Tous trois voyaient cet admirable spectacle. Le grand coup possédait maintenant une armature solide, sur laquelle l’imagination pouvait broder. Une succession d’images, alternativement sombres et colorées, peuplaient le sommeil de Joyce. Les premières étaient relatives à la préparation dans l’ombre ; les autres se terminaient par un tableau si brillant qu’il en discernait les plus infimes détails avec une extraordinaire précision : le train s’engageait au-dessus du gouffre au fond duquel scintillait la rivière Kwaï entre deux masses compactes de jungle. Sa propre main était crispée sur un levier. Ses yeux fixaient un certain point, situé au milieu du pont. L’espace entre la locomotive et ce point diminuait rapidement. Il fallait appuyer au moment favorable. Il n’y avait plus que quelques pieds, plus qu’un pied… sa main s’abaissait sans une hésitation à l’instant précis. Sur le pont fantôme construit dans son esprit, il avait déjà cherché et trouvé un repère correspondant à la moitié de la longueur !
« Sir, s’était-il inquiété un jour, pourvu que les aviateurs ne s’en mêlent pas avant nous !
— J’ai déjà envoyé un message pour demander qu’ils n’interviennent pas ici, avait répondu Shears. J’espère qu’ils nous laisseront tranquilles. »
Pendant cette période d’attente, d’innombrables renseignements s’étaient accumulés sur le pont, que des partisans espionnaient pour eux d’une montagne voisine, car ils ne s’en étaient pas encore approchés, craignant que la présence d’un homme blanc ne fût signalée dans la région. Cent fois, il leur avait été décrit, et même dessiné sur le sable par les agents les plus adroits. De leur retraite, ils avaient suivi toutes les étapes de la construction, étonnés de l’ordre et de la méthode inusités qui paraissaient régler tous les mouvements et qui étaient perceptibles à travers tous les rapports. Ils étaient habitués à rechercher la vérité sous les bavardages. Ils avaient vite décelé un sentiment voisin de l’admiration dans les récits des Thaïs. Ceux-ci n’étaient pas qualifiés pour apprécier la technique savante du capitaine Reeves, ni l’organisation qui s’était créée sous l’impulsion du colonel Nicholson, mais ils se rendaient bien compte qu’il ne s’agissait pas là d’un informe échafaudage, dans le style japonais habituel. Les peuples primitifs apprécient inconsciemment l’art et la science.
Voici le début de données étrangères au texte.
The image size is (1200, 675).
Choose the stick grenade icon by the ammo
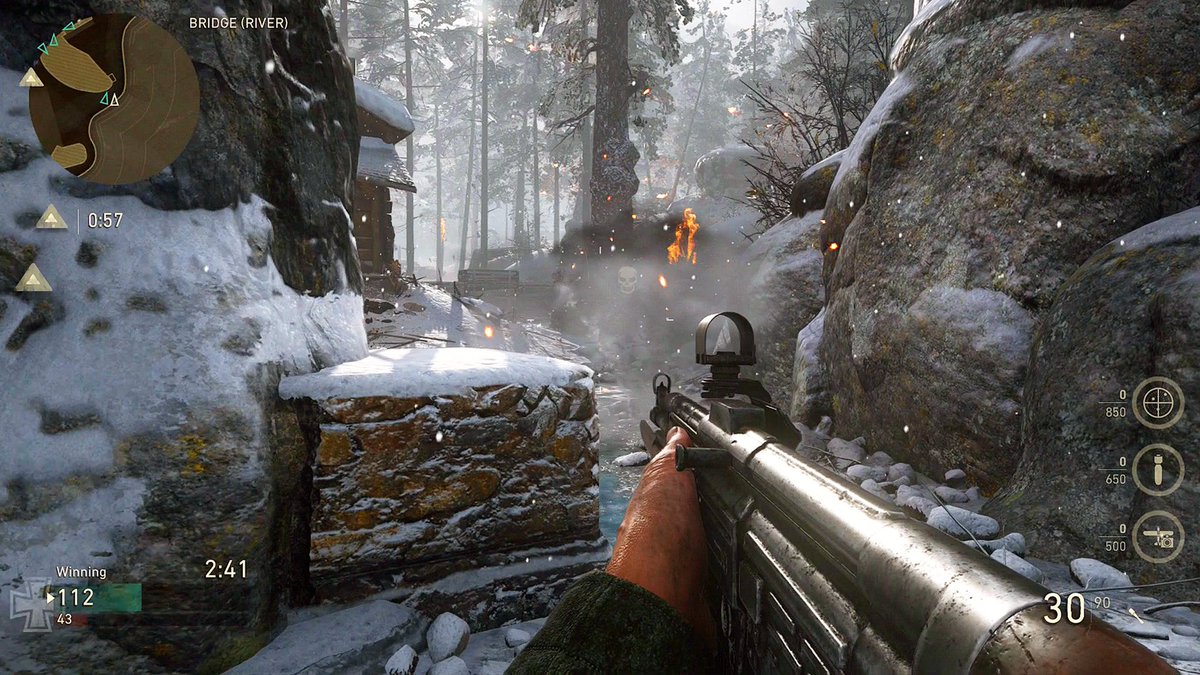pyautogui.click(x=1134, y=612)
« Dieu les bénisse, disait parfois Shears, impatienté. C’est un nouveau “George Washington Bridge” qu’ils sont en train de construire, si nos gens disent vrai. Ils veulent rendre jaloux nos amis Yankees ! »
Cette ampleur insolite, ce luxe presque – il y avait, disaient les Thaïs, une route assez large, à côté de la voie, pour permettre le passage de deux camions de front –, intriguaient et inquiétaient Shears. Un ouvrage aussi considérable serait certainement l’objet d’une surveillance spéciale. En contrepartie, il aurait peut-être une importance stratégique plus grande encore qu’il n’avait pensé, et le coup serait d’autant mieux réussi.
Les indigènes parlaient aussi souvent des prisonniers. Ils les avaient aperçus, presque nus sous le soleil brûlant, travaillant sans répit sous la surveillance de leurs gardes. Tous trois oubliaient alors un instant leur entreprise pour accorder une pensée à leurs malheureux compatriotes. Ils connaissaient les procédés des Nippons et imaginaient facilement à quel degré pouvait être poussée leur férocité pour l’exécution d’un tel ouvrage.
« Si seulement ils savaient que nous ne sommes pas loin, sir, avait dit un jour Joyce, et que le pont ne sera jamais utilisé, leur moral serait certainement meilleur.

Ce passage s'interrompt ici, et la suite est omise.